• [PROBLEM REQUIREMENTS]: What lines of the material hold the string "paint"? Pull each of them out.

>>>

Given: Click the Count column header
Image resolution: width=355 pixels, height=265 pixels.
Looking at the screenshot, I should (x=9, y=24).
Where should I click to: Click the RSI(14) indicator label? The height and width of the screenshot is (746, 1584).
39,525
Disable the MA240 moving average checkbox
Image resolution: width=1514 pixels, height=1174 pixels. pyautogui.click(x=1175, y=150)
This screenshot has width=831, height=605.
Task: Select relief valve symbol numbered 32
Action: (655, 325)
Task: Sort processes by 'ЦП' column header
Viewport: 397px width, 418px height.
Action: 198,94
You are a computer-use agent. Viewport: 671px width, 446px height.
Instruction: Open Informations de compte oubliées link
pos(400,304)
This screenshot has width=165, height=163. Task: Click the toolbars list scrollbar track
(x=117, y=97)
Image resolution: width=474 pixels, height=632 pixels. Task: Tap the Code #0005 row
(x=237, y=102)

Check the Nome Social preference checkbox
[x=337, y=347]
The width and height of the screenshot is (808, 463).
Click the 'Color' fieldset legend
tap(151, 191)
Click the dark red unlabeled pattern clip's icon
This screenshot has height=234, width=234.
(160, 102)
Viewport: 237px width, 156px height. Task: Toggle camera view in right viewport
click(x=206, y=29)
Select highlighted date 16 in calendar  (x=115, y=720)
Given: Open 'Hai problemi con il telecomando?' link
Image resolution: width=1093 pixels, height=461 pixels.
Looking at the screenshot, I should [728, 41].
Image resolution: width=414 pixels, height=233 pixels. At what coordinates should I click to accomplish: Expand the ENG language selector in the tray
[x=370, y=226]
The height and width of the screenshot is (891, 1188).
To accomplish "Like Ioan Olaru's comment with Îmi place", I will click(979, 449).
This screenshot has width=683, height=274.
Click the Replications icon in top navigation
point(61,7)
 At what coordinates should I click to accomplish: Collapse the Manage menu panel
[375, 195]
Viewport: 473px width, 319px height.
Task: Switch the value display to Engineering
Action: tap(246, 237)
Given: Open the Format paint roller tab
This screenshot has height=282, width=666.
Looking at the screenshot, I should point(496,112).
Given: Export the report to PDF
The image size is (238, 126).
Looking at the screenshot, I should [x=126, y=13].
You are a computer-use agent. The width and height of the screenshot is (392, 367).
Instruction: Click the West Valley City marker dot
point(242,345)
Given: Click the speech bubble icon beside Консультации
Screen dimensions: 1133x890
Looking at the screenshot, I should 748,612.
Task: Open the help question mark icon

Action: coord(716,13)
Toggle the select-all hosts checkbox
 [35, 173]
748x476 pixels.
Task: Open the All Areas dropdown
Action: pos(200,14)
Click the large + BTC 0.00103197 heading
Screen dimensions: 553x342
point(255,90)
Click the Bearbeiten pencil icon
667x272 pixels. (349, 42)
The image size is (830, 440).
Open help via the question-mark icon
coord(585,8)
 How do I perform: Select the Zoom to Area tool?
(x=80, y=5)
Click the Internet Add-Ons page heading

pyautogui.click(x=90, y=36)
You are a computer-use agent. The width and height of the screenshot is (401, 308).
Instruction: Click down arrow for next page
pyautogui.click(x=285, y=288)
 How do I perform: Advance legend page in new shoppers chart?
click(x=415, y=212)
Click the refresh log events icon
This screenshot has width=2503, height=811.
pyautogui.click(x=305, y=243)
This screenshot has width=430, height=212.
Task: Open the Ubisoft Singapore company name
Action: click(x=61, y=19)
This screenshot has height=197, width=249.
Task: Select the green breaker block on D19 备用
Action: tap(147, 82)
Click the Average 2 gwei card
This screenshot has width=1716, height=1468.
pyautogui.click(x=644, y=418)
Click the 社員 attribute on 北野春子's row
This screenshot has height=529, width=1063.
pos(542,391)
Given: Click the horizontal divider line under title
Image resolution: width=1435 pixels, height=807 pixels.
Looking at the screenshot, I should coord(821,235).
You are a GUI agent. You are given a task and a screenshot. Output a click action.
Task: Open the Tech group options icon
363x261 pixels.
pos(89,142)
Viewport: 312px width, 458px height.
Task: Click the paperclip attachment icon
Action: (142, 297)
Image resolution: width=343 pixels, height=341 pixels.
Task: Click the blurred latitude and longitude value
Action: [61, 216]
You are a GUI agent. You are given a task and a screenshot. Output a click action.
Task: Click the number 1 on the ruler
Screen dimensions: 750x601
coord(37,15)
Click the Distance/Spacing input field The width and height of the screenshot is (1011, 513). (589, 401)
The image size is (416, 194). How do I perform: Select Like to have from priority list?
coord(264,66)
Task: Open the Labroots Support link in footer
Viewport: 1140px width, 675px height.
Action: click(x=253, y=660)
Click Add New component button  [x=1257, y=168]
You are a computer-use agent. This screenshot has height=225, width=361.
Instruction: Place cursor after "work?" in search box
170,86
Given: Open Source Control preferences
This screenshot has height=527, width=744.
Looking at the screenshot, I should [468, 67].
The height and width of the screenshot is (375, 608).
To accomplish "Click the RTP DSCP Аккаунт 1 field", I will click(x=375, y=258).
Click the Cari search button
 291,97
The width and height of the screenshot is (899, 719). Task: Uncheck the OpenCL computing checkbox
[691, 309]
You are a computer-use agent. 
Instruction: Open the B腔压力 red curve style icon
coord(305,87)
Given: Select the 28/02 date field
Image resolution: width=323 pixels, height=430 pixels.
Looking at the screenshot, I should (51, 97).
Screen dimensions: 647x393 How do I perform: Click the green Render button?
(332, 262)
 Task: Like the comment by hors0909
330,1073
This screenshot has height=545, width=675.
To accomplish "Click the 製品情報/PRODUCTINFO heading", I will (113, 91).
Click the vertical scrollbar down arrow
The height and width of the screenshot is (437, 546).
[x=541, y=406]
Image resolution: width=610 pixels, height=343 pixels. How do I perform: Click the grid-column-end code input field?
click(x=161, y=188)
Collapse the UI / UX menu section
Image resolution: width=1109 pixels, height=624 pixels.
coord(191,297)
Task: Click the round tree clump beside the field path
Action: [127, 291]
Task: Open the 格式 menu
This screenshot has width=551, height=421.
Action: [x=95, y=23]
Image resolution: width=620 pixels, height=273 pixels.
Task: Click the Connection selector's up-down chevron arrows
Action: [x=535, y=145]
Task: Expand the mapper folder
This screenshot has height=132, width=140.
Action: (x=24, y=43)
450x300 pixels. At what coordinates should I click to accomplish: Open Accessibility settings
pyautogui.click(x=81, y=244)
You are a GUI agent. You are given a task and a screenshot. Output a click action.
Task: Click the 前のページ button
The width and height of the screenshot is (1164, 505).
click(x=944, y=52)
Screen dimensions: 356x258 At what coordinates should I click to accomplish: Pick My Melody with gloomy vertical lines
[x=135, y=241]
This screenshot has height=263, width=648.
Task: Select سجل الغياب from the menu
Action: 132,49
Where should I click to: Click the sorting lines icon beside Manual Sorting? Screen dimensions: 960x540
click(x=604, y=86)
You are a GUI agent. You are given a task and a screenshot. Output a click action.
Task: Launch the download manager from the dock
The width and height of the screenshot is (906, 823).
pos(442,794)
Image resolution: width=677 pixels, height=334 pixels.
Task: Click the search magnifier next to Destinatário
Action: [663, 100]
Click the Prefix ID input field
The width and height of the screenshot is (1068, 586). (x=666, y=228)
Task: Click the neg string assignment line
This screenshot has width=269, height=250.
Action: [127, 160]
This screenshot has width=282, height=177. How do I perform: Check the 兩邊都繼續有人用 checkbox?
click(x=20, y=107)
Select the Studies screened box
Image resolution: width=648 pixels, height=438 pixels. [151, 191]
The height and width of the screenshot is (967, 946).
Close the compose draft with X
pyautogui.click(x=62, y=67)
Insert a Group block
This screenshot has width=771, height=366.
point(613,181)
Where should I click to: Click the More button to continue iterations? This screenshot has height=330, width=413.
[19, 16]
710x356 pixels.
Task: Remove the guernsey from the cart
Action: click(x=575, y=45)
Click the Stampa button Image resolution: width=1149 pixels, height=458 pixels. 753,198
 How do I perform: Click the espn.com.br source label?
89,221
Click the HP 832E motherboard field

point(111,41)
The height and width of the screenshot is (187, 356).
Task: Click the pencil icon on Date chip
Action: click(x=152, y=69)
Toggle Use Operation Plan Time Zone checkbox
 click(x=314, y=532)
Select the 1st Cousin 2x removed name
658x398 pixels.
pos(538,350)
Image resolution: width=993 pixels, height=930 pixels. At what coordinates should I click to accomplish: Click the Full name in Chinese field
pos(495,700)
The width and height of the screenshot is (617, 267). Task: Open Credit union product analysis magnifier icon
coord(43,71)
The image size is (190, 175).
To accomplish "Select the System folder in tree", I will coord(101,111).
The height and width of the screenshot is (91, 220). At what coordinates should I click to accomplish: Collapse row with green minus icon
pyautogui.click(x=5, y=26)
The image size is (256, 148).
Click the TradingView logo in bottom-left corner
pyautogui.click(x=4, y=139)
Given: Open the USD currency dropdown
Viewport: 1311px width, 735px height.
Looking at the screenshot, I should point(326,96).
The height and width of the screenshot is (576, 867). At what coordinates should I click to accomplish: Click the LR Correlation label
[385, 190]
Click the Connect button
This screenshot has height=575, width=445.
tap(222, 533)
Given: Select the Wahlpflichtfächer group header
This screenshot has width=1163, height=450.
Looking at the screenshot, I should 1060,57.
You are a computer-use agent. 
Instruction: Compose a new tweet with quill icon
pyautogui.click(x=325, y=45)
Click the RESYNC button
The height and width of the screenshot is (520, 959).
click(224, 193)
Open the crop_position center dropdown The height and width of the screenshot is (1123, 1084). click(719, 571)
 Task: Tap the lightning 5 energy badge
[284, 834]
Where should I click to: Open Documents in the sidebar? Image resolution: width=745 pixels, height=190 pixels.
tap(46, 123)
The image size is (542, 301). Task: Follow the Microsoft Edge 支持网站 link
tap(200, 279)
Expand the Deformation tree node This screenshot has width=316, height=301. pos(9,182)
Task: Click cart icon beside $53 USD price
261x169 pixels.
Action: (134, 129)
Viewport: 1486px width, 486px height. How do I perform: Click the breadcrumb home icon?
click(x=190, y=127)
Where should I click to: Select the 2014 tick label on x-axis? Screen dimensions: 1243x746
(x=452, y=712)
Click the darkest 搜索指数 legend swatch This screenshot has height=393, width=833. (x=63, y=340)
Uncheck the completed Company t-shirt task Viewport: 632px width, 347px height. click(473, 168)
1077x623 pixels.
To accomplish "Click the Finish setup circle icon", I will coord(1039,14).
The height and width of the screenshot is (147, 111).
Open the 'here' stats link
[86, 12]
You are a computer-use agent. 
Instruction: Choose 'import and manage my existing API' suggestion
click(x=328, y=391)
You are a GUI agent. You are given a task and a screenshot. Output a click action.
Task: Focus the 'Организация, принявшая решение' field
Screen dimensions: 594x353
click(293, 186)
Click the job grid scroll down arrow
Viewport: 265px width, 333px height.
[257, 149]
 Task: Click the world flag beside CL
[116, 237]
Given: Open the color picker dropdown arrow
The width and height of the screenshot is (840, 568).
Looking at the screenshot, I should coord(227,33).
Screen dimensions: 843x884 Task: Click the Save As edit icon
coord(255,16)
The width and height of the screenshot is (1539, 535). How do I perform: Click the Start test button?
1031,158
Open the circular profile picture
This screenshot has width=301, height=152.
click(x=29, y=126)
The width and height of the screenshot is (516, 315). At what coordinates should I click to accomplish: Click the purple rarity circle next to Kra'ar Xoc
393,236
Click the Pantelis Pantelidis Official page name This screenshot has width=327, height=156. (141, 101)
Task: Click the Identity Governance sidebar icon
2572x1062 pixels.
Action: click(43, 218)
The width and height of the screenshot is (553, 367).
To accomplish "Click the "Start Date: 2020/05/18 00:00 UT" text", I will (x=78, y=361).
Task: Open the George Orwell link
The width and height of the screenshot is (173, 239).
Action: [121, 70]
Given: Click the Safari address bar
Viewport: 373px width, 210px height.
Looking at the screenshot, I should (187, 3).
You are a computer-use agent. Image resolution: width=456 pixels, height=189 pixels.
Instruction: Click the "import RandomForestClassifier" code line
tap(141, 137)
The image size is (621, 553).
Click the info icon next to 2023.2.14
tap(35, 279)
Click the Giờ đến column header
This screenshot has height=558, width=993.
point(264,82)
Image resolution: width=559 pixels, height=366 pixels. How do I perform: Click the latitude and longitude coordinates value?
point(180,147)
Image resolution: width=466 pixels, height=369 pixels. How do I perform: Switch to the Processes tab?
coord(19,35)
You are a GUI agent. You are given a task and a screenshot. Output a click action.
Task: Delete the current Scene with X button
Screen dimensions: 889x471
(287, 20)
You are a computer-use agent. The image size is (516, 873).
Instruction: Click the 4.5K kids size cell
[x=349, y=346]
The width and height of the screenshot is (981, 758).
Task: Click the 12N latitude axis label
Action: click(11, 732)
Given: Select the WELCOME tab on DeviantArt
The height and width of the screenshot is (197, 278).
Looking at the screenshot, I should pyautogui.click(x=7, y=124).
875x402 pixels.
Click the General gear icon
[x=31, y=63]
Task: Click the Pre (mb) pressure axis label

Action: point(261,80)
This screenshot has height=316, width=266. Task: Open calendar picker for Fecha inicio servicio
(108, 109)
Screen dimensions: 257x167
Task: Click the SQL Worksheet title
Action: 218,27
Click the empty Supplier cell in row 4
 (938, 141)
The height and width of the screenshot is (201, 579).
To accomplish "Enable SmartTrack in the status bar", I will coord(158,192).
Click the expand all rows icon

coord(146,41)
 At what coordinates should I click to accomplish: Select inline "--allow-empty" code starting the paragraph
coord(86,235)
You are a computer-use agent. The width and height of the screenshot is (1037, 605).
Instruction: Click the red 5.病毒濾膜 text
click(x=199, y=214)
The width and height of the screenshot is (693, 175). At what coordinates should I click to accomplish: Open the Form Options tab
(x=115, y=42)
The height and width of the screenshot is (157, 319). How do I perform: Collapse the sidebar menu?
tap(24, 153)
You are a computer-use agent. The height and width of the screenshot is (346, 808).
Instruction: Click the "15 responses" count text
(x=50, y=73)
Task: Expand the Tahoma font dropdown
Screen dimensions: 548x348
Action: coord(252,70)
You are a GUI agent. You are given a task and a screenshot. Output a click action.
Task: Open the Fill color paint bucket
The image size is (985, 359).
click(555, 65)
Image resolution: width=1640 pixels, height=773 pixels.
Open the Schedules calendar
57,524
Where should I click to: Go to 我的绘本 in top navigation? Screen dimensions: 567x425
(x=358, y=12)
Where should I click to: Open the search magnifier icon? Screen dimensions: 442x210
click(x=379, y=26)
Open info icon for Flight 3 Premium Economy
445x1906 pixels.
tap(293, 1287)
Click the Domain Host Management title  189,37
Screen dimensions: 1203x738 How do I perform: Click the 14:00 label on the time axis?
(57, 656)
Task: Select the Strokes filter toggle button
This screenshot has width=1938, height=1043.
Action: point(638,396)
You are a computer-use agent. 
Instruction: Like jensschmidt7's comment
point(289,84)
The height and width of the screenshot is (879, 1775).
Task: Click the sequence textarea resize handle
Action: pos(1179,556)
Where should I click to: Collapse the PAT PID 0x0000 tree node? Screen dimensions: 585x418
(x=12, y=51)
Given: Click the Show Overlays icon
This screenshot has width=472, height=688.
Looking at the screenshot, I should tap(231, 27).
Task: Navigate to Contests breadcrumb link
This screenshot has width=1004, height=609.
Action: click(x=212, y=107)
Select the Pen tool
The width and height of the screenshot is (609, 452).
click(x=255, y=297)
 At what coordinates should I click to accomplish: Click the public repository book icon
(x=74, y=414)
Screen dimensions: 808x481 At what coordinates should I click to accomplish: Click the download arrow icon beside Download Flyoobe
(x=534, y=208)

<<<

• [RESPONSE FOR THIS EXERCISE]:
Given: Open the Format paint roller tab
Task: Open the Fill color paint bucket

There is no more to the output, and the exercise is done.